__EXERCISE DESCRIPTION__. From the records below, copy out each line that has the word "page".

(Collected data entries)

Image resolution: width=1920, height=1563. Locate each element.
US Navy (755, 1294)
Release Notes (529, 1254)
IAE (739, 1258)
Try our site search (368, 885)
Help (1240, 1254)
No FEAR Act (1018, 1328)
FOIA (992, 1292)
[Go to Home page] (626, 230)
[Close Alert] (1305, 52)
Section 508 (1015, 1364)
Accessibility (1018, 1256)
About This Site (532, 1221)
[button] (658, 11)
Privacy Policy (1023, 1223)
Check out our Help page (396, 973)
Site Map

__RESULT BELOW__.
[Go to Home page] (626, 230)
Check out our Help page (396, 973)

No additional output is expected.